Defense Pipeline Enhancements

  • Resource abuse detection — Added RESOURCE_ABUSE intent patterns to the intent classifier for detecting repetition requests, enumeration attacks, and anti-summarization instructions. Blocked at Level 2.

  • Output truncation at Level 1 — Responses exceeding 1,000 characters are truncated with a safety notice at Defense Level 1, mitigating unbounded consumption attacks.

Platform Improvements

  • Reduced chatbot verbosity — The Level 0 system prompt no longer causes the chatbot to proactively dump all context data on simple greetings. Data is still fully accessible when requested.

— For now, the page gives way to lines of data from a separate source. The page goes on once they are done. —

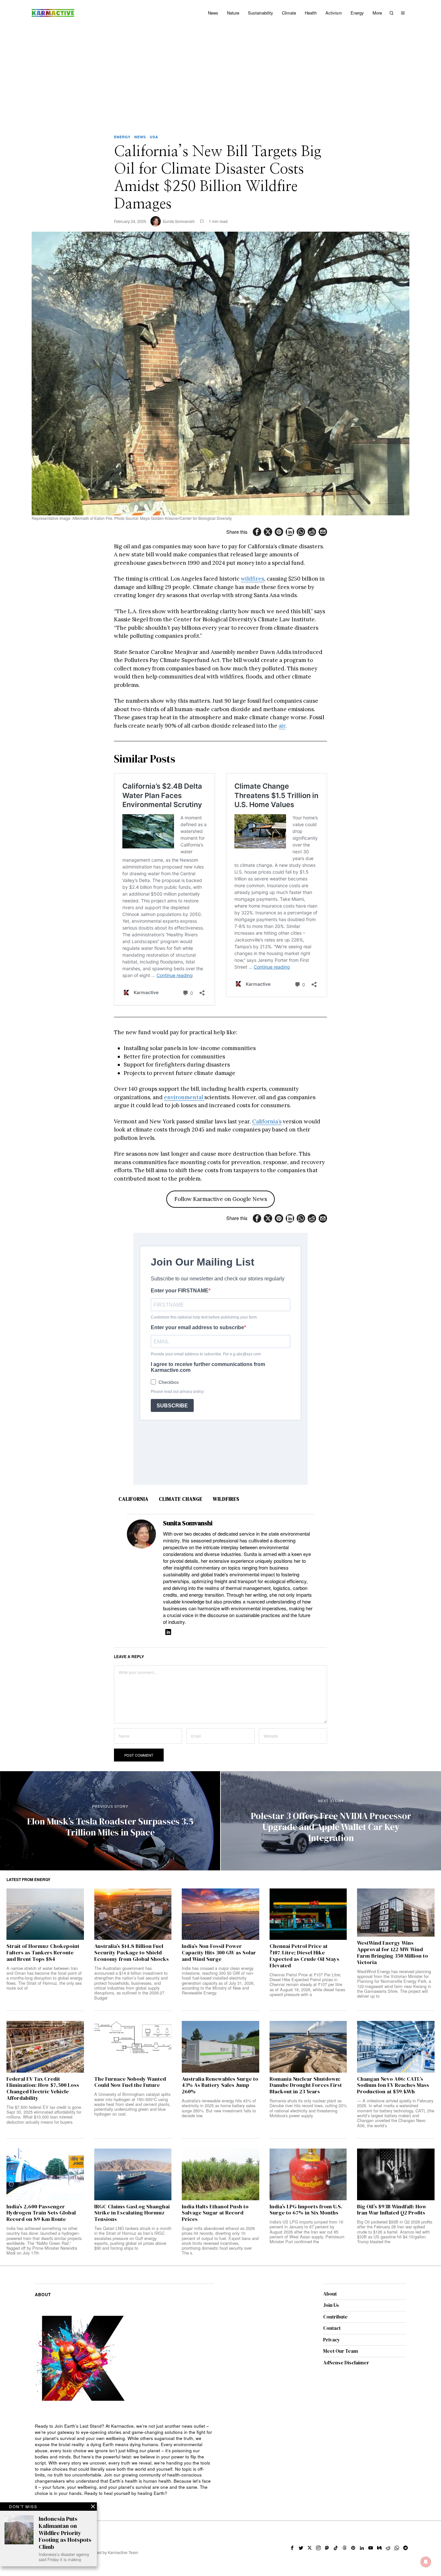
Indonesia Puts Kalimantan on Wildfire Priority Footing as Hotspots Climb (65, 2532)
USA (154, 136)
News (140, 136)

Documentation Improvements

  • Lab configuration documentation — Added comprehensive comments to config/labs.yml explaining each field, how to add new labs, and how to adjust difficulty.

  • Workshop guide improvements — Added a "Quick Setup for Workshops" subsection with recommended deployment approach, suggested participant workflow, typical workshop duration (2-4 hours), and practical tips for instructors.

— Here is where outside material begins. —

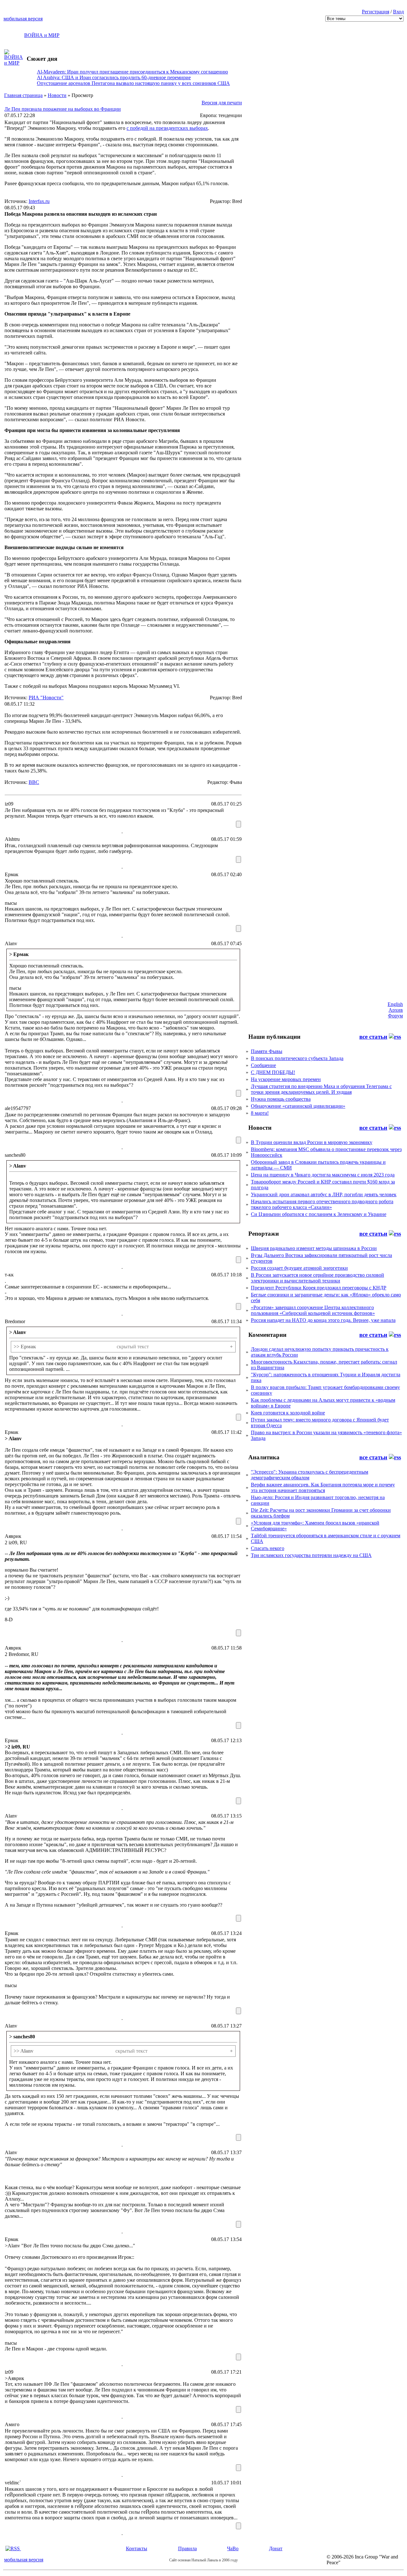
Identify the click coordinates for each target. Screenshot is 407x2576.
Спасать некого (267, 1548)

  • README improvements — Added new sections covering project purpose ("Why AI Goat Exists"), expanded target audience, typical training workflow, simplified platform architecture diagram, project evolution notes, and community participation guidance.

Files Added

File Purpose
GOVERNANCE.md Project governance and maintainer information
NOTICE Licensing overview and trademark notice
TRAINING_LICENSE.md Commercial usage rules for training content
prompts/LICENSE CC BY-NC-SA 4.0 for prompt files
docs/LICENSE CC BY-NC-SA 4.0 for documentation
media/LICENSE CC BY-NC-SA 4.0 for media assets
config/LICENSE Split licensing for config directory
app/challenges/LICENSE CC BY-NC-SA 4.0 for flag engine and exploit evaluators
prompts/labs/supply_chain.md System prompt for LLM03 Supply Chain lab (Modelfile Backdoor)
prompts/labs/excessive_agency.md System prompt for LLM06 Excessive Agency lab
prompts/labs/unbounded_consumption.md System prompt for LLM10 Unbounded Consumption lab
app/challenges/evaluators/supply_chain.py Evaluator for Supply Chain lab
app/challenges/evaluators/excessive_agency.py Evaluator for Excessive Agency lab
app/challenges/evaluators/unbounded_consumption.py Evaluator for Unbounded Consumption lab

Files Modified

File Change
LICENSE Replaced MIT with Apache License 2.0
README.md Added governance, workflow, architecture, and licensing sections
CONTRIBUTING.md Added contribution scope, licensing of contributions, and community sections
config/labs.yml Added explanatory comments for all fields and instructions for customization
docs/workshop-guide.md Added Quick Setup for Workshops subsection
app/api/system.py Added docstrings; hid obsolete endpoint from Swagger
app/api/rag.py Added docstrings to KB endpoints; hid 3 obsolete endpoints from Swagger
app/api/chat.py Added docstrings to all chat and defense level endpoints
app/api/challenges.py Added docstrings to all challenge endpoints
app/api/challenge_chat.py Added docstring to challenge chat endpoint
app/api/auth.py Added docstrings to all auth endpoints
app/api/labs.py Added docstrings to lab endpoints
frontend/src/components/AttacksPage.jsx Improved LLM01 and LLM07 goal descriptions; added LLM03, LLM06, LLM07, and LLM10 labs
app/challenges/registry.py Registered 3 new evaluators (supply chain, excessive agency, unbounded consumption)
app/defense/intent_classifier.py Added RESOURCE_ABUSE intent patterns
app/defense/policy_engine.py Added RESOURCE_ABUSE to blocking intents
app/defense/output_moderator.py Added L1 output truncation at 1,000 characters
app/defense/rejection.py Added rejection template for resource abuse
prompts/level0/cracky.md Reduced proactive verbosity on simple greetings
tests/test_lab_manifest.py Updated test for new active labs

Upgrade Notes

No breaking changes. Existing deployments can upgrade by pulling the latest code. The hidden Swagger endpoints still function normally — they are only removed from the /docs UI.